11.05.2008

budala

cenap şahabettin

daima sanırız ki mesleğimizi biz seçtik; oysaki çoğu kez meslek bizi seçmiştir.

genellikle geçmişi düşününce "o zaman ne budala imişim!" deriz. yarın, şimdiki zamanı düşününce yine diyeceğimiz budur.


yüzünüzdeki bugünkü gülümseme, yarınki buruşukluğu hazırlar.


dayanıklı dediklerimiz, genellikle duygusuzlardır.


akıl bazen mantığın dilemediğini söyler; ama kalp mantığa her zaman kendi istediğini söyletir.


herkesi kör, âlemi sersem sanmak da bir mutluluktur.
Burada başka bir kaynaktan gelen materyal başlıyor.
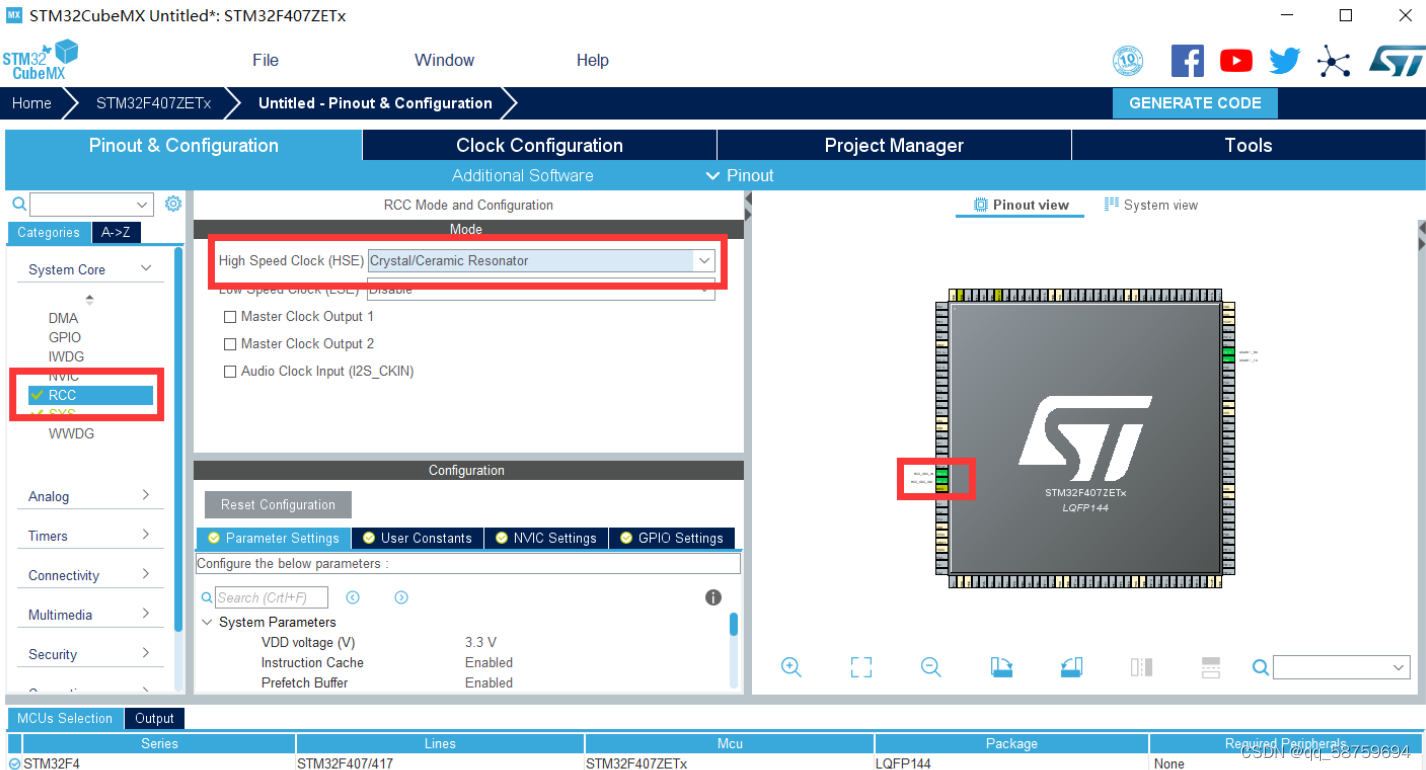The height and width of the screenshot is (770, 1426).
Task: Click the best-fit view icon
Action: tap(861, 666)
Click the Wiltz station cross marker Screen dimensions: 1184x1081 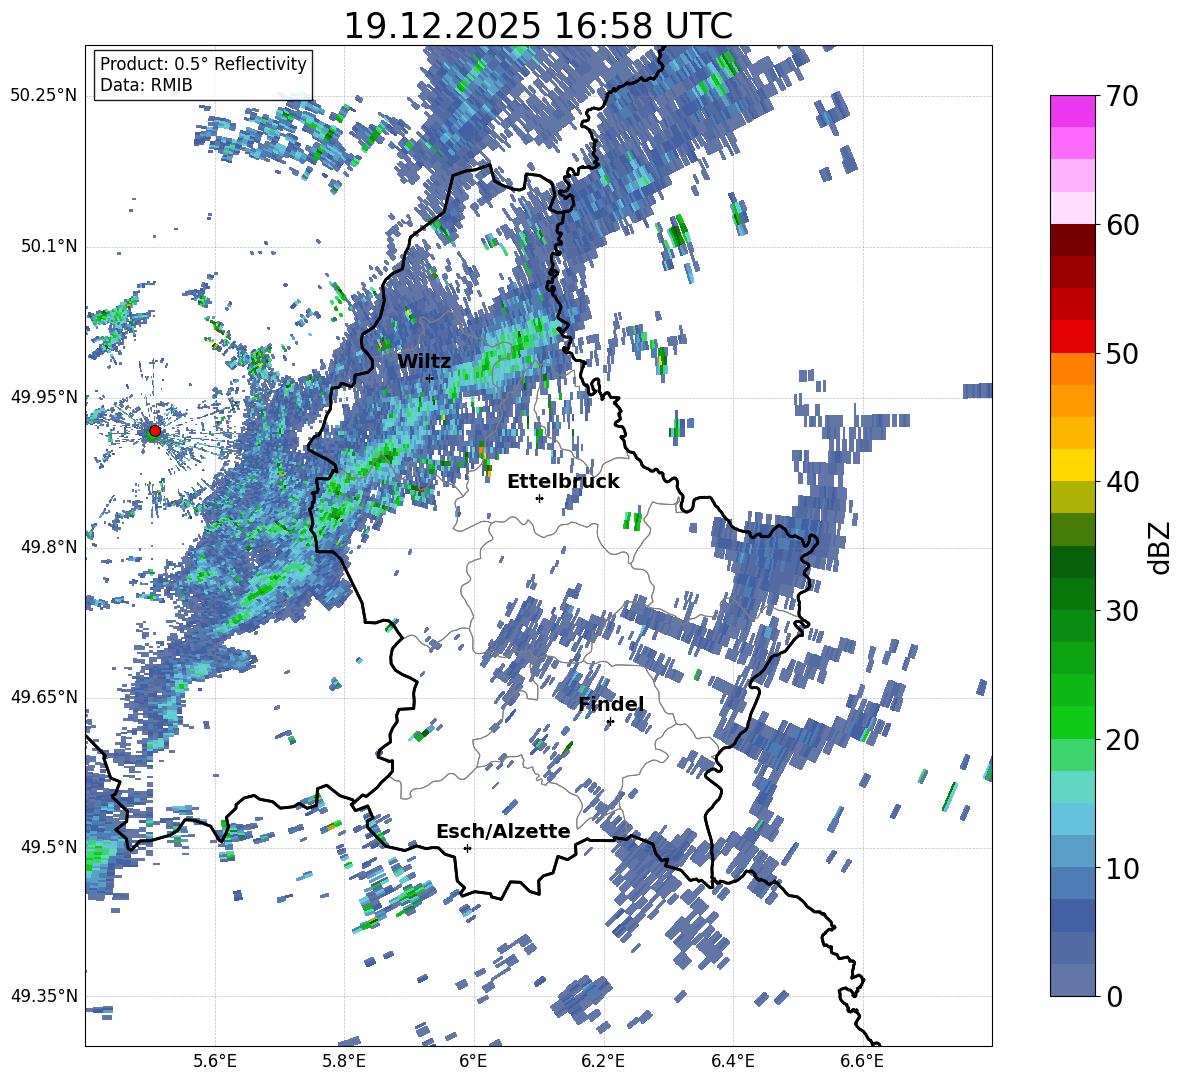(429, 378)
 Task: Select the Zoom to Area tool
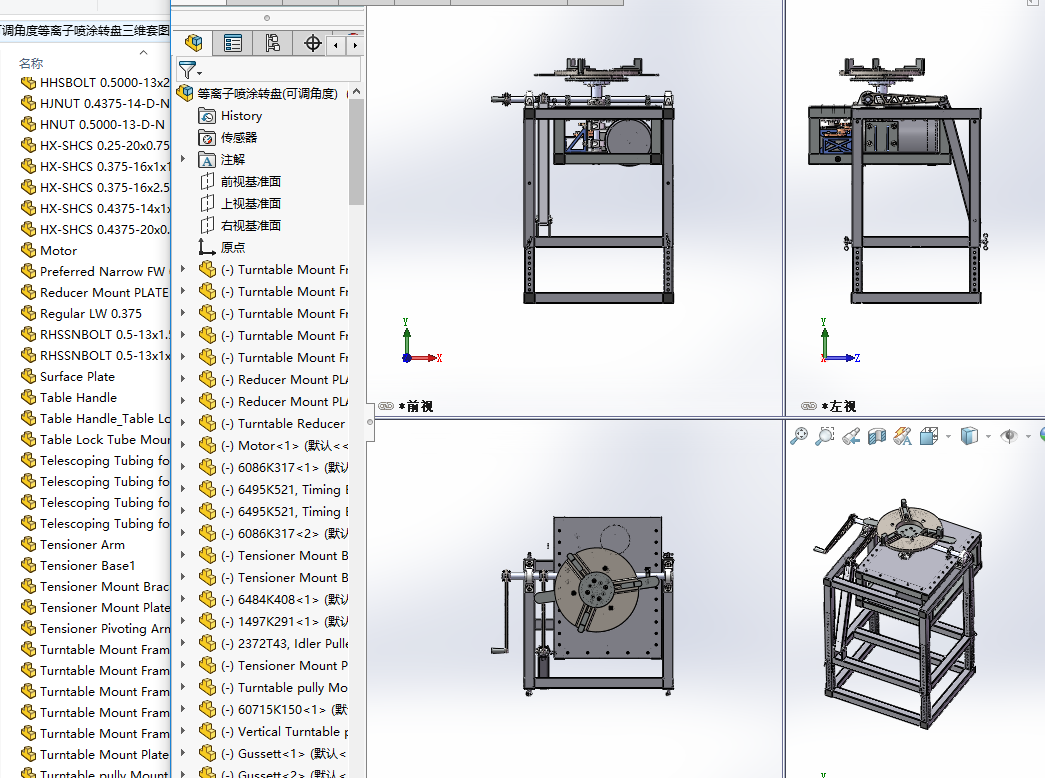(x=824, y=436)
gözlerimizden akabilen yaşların acılığı hiçtir, insanı asıl ruhunda hapis kalan yaşlar zehirler.


her ıstırap çeken sanır ki çektiği acıyı başka hiç kimse tatmamıştır.


mutluluğa bir düş diyorlar. belki doğrudur ama o düşü ancak uyanıklar görür.


çoğumuz için dünya, içinde yaşadığımız kasaba ya da köydür.


akıl yaşta değil baştadır; ama aklı başa yaş getirir.


adaletin bulunmadığı yerde para en büyük silahtır.


zehri hiçbir zaman teneke kupa içinde sunmazlar.


kötülüğün büyük kaynağı ahmaklıktır. cezaevlerini kötülerden daha çok budalalar doldurur.


öğüt, kalp paraya benzer. kimse kabul etmez.


dilimize en çok dolanan sözcükler, en büyük güçlükle tarif edebileceğimiz kavramlardır: özgürlük, ödev, aşk, yurt, kamuoyu..


sağlıklarında saygı göstermek istemediğimiz büyük adamlarla ölümlerinden sonra övünmeye hakkımız yoktur.


anlamayanların övgüsü, kötülemesinden ağır gelir.


kavak ağacını beğenen ve seven pek az kişi gördüm; çünkü dosdoğrudur.


eski ve yeni şeyler, ne tümüyle iyi ne tümüyle kötüdür. gerek gençlerin gerek yaşlıların en büyük hataları, bunu bilmemekten ileri gelir.